Your objective »
All lines before the one containing "C3I Online Book (346, 250)", plus that line itself, are to be printed exactly as they appear below.

----------------------------------------

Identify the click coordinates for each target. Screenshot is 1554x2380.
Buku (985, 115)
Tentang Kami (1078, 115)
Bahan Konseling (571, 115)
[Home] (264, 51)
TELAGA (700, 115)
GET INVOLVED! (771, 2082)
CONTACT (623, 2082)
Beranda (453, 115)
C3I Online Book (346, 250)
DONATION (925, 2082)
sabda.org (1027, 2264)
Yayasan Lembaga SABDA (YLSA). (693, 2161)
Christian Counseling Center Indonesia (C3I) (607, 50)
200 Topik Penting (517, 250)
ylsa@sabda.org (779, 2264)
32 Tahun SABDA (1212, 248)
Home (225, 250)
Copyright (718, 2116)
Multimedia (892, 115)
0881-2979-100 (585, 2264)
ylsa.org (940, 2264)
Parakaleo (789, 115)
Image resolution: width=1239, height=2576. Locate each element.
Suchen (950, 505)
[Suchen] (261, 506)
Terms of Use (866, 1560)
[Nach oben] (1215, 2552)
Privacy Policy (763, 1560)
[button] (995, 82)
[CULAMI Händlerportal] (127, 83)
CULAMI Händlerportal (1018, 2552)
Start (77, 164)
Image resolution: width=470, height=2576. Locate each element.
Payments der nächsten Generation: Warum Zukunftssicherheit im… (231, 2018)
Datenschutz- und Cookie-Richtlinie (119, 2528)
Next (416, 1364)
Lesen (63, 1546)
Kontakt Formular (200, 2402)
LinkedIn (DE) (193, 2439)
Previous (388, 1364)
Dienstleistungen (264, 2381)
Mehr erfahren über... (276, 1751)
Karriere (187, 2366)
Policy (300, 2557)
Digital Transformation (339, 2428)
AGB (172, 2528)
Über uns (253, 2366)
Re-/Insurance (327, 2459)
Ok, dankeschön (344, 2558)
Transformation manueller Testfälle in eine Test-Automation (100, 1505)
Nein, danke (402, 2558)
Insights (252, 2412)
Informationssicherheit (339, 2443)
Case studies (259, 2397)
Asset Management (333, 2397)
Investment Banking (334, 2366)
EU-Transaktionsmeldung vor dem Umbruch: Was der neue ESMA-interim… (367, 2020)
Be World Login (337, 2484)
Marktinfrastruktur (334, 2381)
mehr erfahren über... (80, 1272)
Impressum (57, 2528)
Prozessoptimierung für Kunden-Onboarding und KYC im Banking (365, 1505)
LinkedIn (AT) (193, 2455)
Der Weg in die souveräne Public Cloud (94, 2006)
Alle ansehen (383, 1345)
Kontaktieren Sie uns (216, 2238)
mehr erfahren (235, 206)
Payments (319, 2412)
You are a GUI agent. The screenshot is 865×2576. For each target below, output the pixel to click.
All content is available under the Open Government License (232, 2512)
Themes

----------------------------------------

Exercise answer »
Identify the click coordinates for each target. Screenshot is 1554x2380.
Buku (985, 115)
Tentang Kami (1078, 115)
Bahan Konseling (571, 115)
[Home] (264, 51)
TELAGA (700, 115)
GET INVOLVED! (771, 2082)
CONTACT (623, 2082)
Beranda (453, 115)
C3I Online Book (346, 250)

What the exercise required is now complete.